Surgical Sterilization of Coyotes to Reduce Predation on Pronghorn Fawns

Seidler, Renee 01 May 2009 (has links)
Coyote (Canis latrans) predation accounts for the majority of neonatal pronghorn (Antilocapra americana) mortality in many areas and may influence local population declines. Current techniques used to manage coyote predation on wildlife species generally focus on lethal control methods. However, these methods may be controversial to the general public. Coyote sterilization is an alternative predation control method which is more acceptable to the public and has been shown to be effective in reducing sheep predation. We hypothesized that surgical sterilization of coyotes may increase pronghorn fawn survival; in the same way it reduces coyote predation on domestic sheep. Sterilization reduces the energetic need to provision coyote pups, which may decrease the predation rate on fawns by sterile coyotes. We employed tubal ligation and vasectomy of captured coyotes to maintain pair bonds and territoriality. We monitored pronghorn fawns by radio telemetry for one year pre-treatment and coyotes and pronghorn fawns one year post-treatment. We also examined the effects of sterilization on coyote territorial maintenance and survival. Survival of fawns captured in sterile coyote home ranges was higher than survival of fawns captured in intact home ranges (P = 0.078). We also found that fawn survival was consistently higher in the northern part of the study site (P = 0.081). A severe winter followed by a wet spring in 2007 did not reduce fawn survival and may have increased fawn survival (P = 0.364); however, our sample sizes did not allow us to detect significance in this relationship. Our results also supported the hypothesis that sterilization, while keeping hormonal systems intact, did not change coyote territorial behaviors. Sterile coyote packs were the same size as intact packs (P = 0.554). Sterile and intact coyote packs maintained similar home range sizes in all seasons tested (P ¡Ý 0.556).

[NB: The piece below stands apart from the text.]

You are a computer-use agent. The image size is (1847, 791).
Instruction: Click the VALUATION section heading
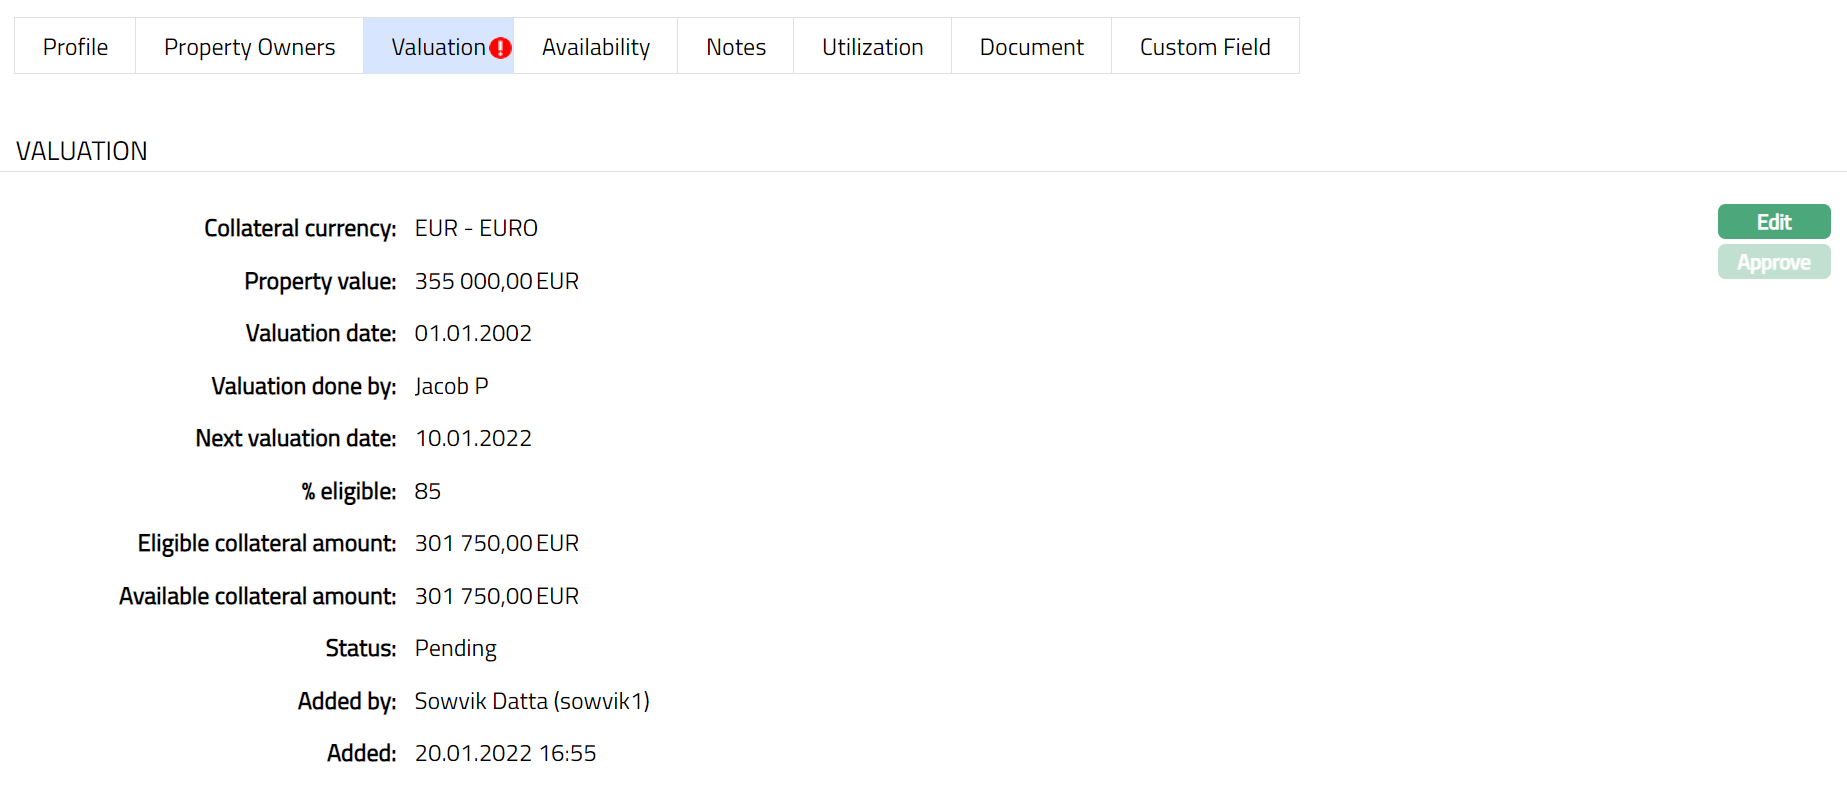[x=82, y=151]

We found differences between home range and core area overlap of sterile and intact packs in some seasons, but this trend appeared to exist before the coyotes were treated. Residency rates were similar for sterile and intact coyotes (P = 0.406). We recommend coyote sterilization as a tool to boost pronghorn fawn survival in areas where fawn survival is a critical factor in pronghorn population persistence. Because these techniques have been tested under few circumstances, we recommend careful monitoring in future coyote sterilization programs.